*Excerpt to read*.
*** Block opens ***
Friday, October 18, 2013

Scumbag Brain

The human brain is a biological super-computer. It processes the data collected by your senses, filters out the mundane or unnecessary, then sends a summary to your conscious mind. Under pressure from external stimuli it dumps chemicals into your body, causing physiological changes. It stores memories, regulates bodily functions such as breathing and heart-rate, and manages motor-skills. Consciousness—the “you” inside your head—is also generated by your brain. 

We’ve long known that our brains define who we are but a growing body of work suggests they also define the world around us. Paired with recent findings about the brain’s ability (and willingness) to deceive and a worrisome picture emerges.

If the reality you experience is different from the reality I experience, how can we ever hope to see eye to eye? If your brain lies to you, amends your memories, and reinforces a false image of who you are, how can you truly know yourself, let alone anyone else?

By the time information reaches your conscious mind it has already passed through two filters: your senses, which have evolved to identify the parts of reality that pertain to human existence, and your subconscious, where all the unimportant details get dumped and traumatic memories get buried. What reaches your conscious mind is a highly refined sample of reality, and it’s likely quite different from the reality experienced by others. 

After this filtered reality hits your conscious mind it falls under the sway of two powerful forces, emotions and biases. Of the two, emotions have the ability to shape your reality most drastically. In short,
“Emotions are controlled by the levels of different chemicals in your brain. At any given moment, dozens of chemical messenger (neurotransmitters) are active. If you’re in danger, for example, your brain releases stress hormones that make you react faster. When the danger subsides, your brain sends out a calming signal that dampens the response.”
*** Block closes ***
*Tasks for this exercise*.
#1 In the post on the brain, the sentence beginning "If your brain lies to you" names several things a brain might do to a person. List each of them.
#2 Pick up the post on the brain right after its closing quotation about emotions and neurotransmitters, and carry it forward.

*The data*.
*** Block opens ***
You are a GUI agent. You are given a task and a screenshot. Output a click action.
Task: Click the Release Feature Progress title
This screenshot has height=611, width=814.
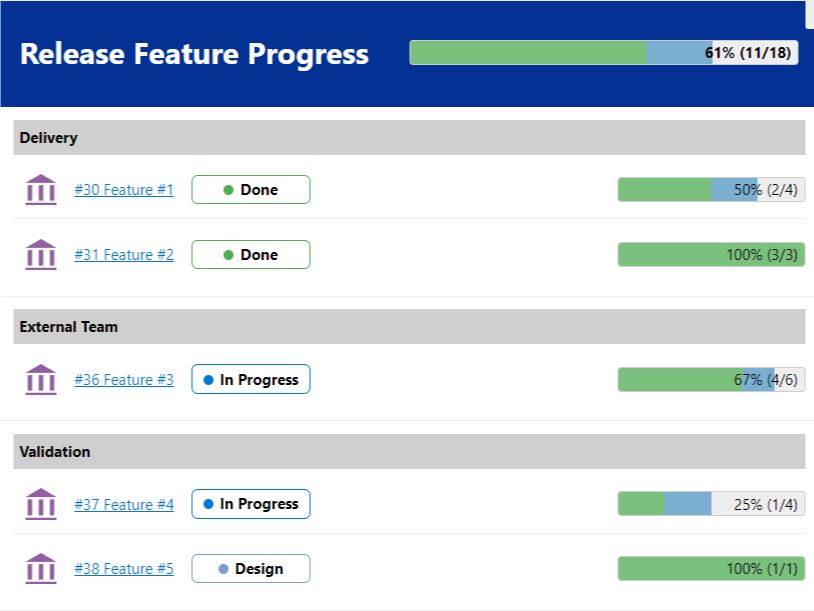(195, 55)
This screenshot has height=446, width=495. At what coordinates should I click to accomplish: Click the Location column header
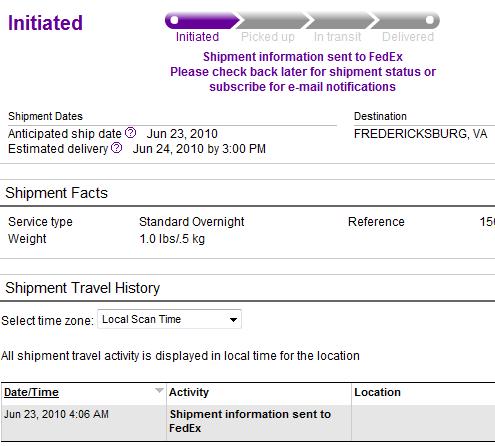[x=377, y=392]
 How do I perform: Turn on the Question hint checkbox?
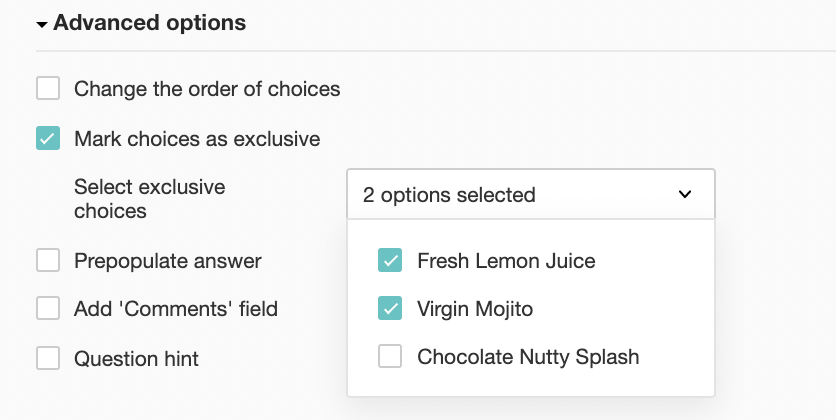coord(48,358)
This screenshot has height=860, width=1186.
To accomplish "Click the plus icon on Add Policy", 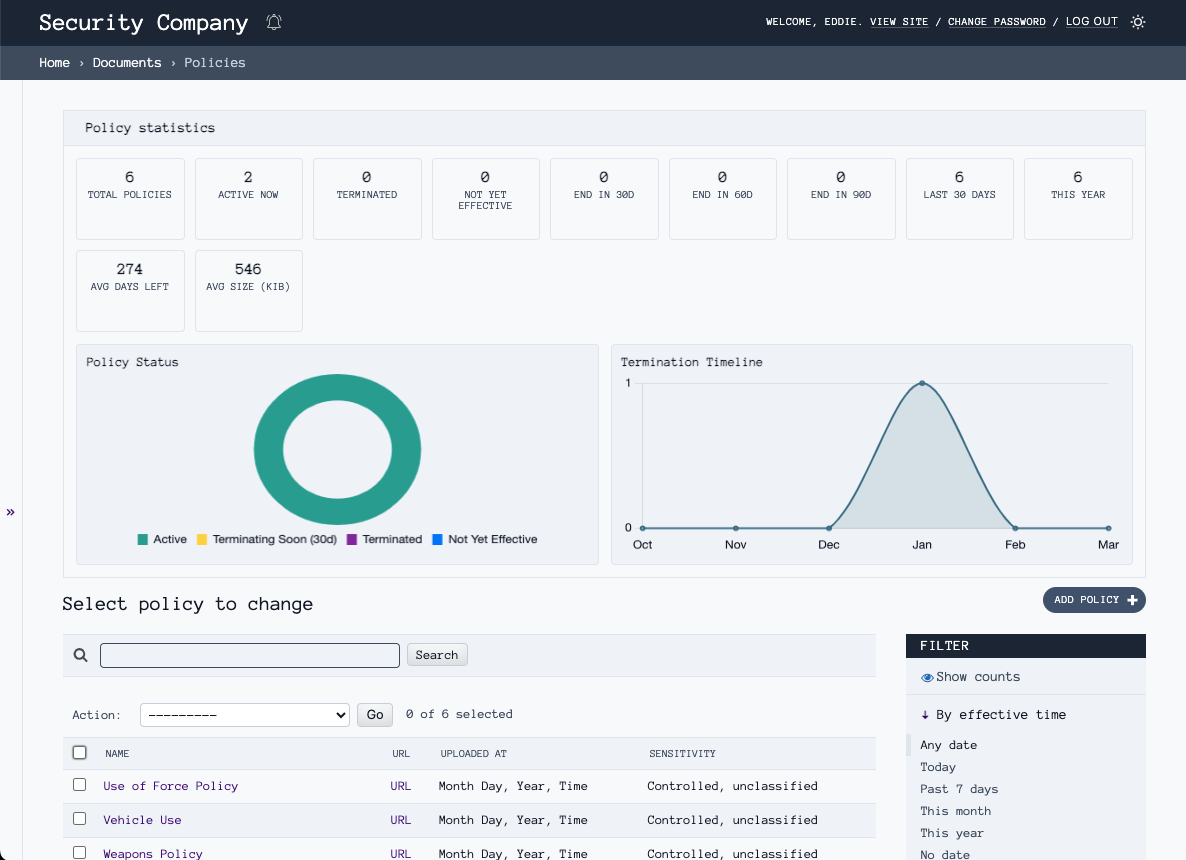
*** Block closes ***
*Results for the exercise*.
#1
- Lies to you
- Amends your memories
- Reinforces a false image of who you are

#2
These neurotransmitters affect your perception, decision-making, and memory. Sound familiar? That's because it's the same effect as caffeine, alcohol, cannabis, heroin, methamphetamine, painkillers, antidepressants...the list goes on. Emotions--especially powerful ones--can have a profound effect on how we view people, events, and personal experiences. 

Biases, on the other hand, work more subtly. They work behind the scenes, a lens through which we regard reality. We are all biased whether we want to admit it or not. It’s impossible not to be. We befriend those who share their values and interests. We judge friends more leniently than strangers. We ignore or deny flaws in our children. Past experience and values come together in a flash, casting an often inaccurate light on the people in our lives.

Relying on past experience to make sense of the world is problematic in its own right because your brain is a big fat liar, constantly editing your memory to protect your fragile ego or enforce your biases. Nowhere is this more obvious than with eye-witness testimony. 

Psychologists have doubted the validity of eye-witness testimony since the early 20th century but it wasn’t until the advent of DNA testing that they figured out just how unreliable our memories are. The Innocence Project, a non-profit organization committed to exonerating wrongly convicted people through the use of DNA testing, reports that eyewitness misidentification occurs in approximately 75% of convictions that are overturned. 

You should also know that your brain is capable of creating brand new memories. And just to make things interesting, it’s impossible to distinguish real memories from fabricated ones. Good luck with that.
 
Why is it important to know how your brain works? It all goes back to knowing the source. If your brain is the source of the reality you experience, shouldn’t you get to know it intimately? How can you accurately interpret your brain’s messages without first knowing how your brain operates? 

Knowing your brain’s tendencies toward deceit allows you to accurately interpret the world around you. It helps you understand the people in your life, their motivations, and the reasons for their actions and beliefs. It also helps you know yourself, something that, while seemingly intuitive, is anything but. 

When one acknowledges that we're all experiencing our own private realities in isolation, it becomes much easier to empathize with others. We’re all victims of our treacherous brains, each one of us convinced that his or her reality is in fact the objective truth and everyone else is ignorant, greedy, stupid, and so on. 

This fervent self-confidence is most obvious among the religious. How can any religion claim to be the one true chosen religion of God when there are thousands of other competing religions out there? These people are being deceived, by the leaders of their faith, their scripture, but primarily by their minds. This isn’t an attack on theists; quite the opposite, I think we can learn a great deal from them, both in their errors and successes.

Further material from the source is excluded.